I, too, am worried about the potential heat generated by a shunt system... especially if the heat source is contained in the same box as the cells. I'm considering running leads to an external connector which would then connect to a remote shunt system (remote VoltBlocher's, if you will). 18AWG wire should be enough to handle the 1.5 amp shunt current. And the idea would be to plug the shunt system in occasionally to balance the pack... not necessarily on every charge (though it could certainly be done that way)
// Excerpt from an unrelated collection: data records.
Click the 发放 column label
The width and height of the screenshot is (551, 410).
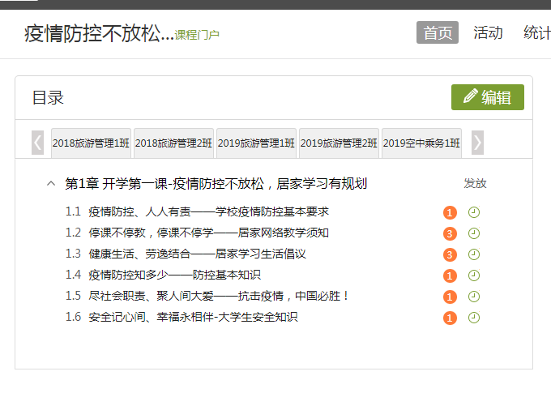click(475, 184)
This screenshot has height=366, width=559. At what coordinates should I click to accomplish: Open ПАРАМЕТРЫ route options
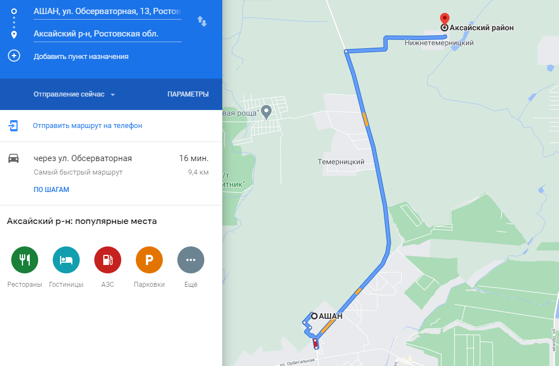point(188,94)
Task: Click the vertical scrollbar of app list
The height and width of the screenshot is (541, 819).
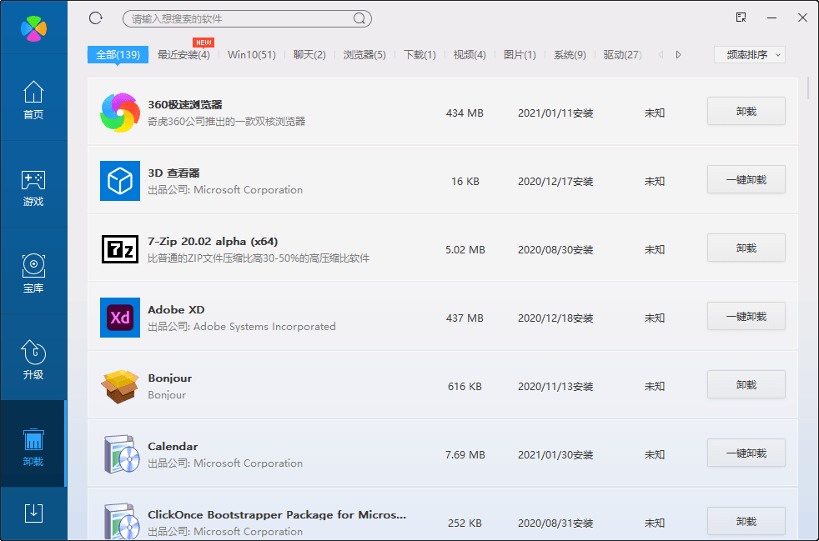Action: coord(808,88)

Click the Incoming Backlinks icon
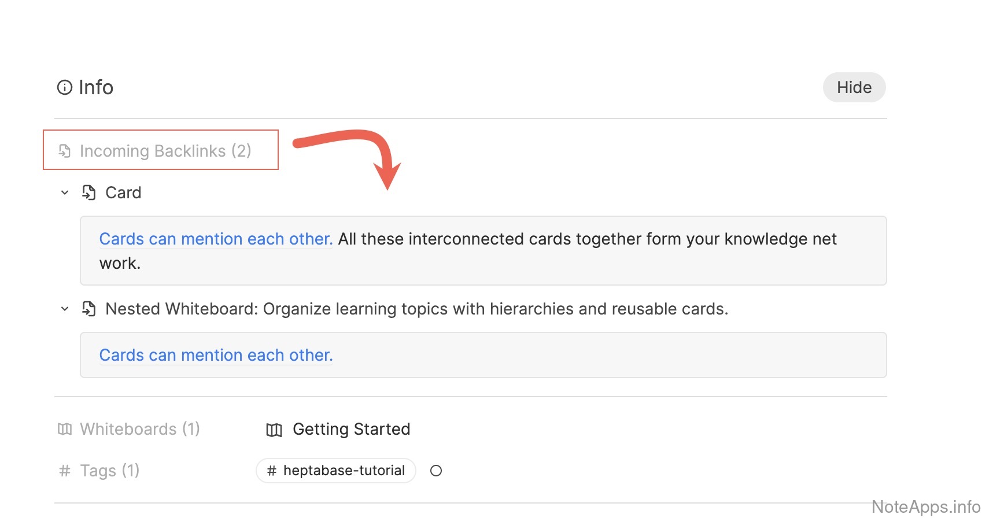pos(65,151)
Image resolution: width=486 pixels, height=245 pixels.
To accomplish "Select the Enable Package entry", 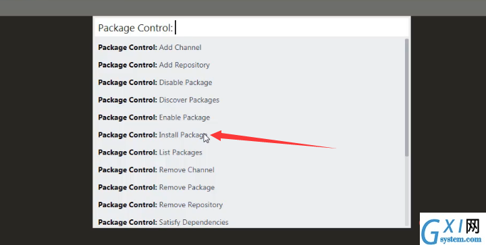I will [250, 117].
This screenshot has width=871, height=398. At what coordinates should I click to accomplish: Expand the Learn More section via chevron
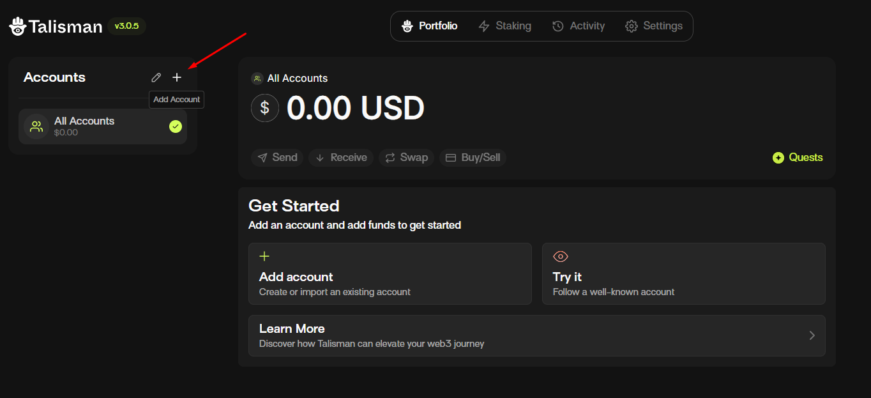coord(812,335)
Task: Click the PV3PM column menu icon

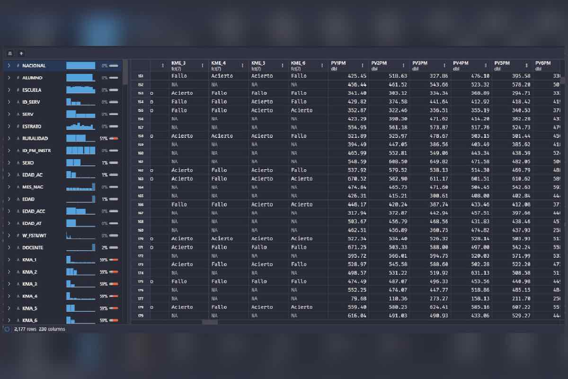Action: coord(444,66)
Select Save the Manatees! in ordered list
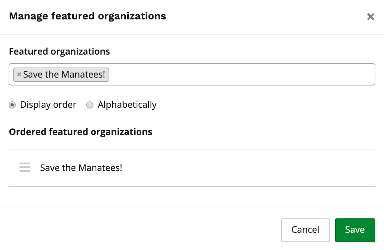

I also believe that your idea has merit, though I don't have much electronics experience either. My idea was to have a "digital valve" at every cell along with other electronics. Voltage would be monitored and converted to a data stream at each cell. One cable would essentially series link the battery modules to a central controller which would be able to monitor encoded voltage, or whatever data the battery module can handle. Once a first cell hits a limit, the main charger is shut down. A "common rail" of low current power runs to each cell module, and the central processor opens the valve, coordinated with other modules, in pulses to equalize the charge levels at an individual cell level. Or something like that... The goal wouldn't be to charge the pack quickly in that last phase, nor would it be to "max" the cell out, it would be an equalization process, so the cell level "switch" wouldn't have to handle large current.

If the idea could work, I wonder if it could be active all the time, slowly balancing cells even as large amounts of energy are drawn out while driving?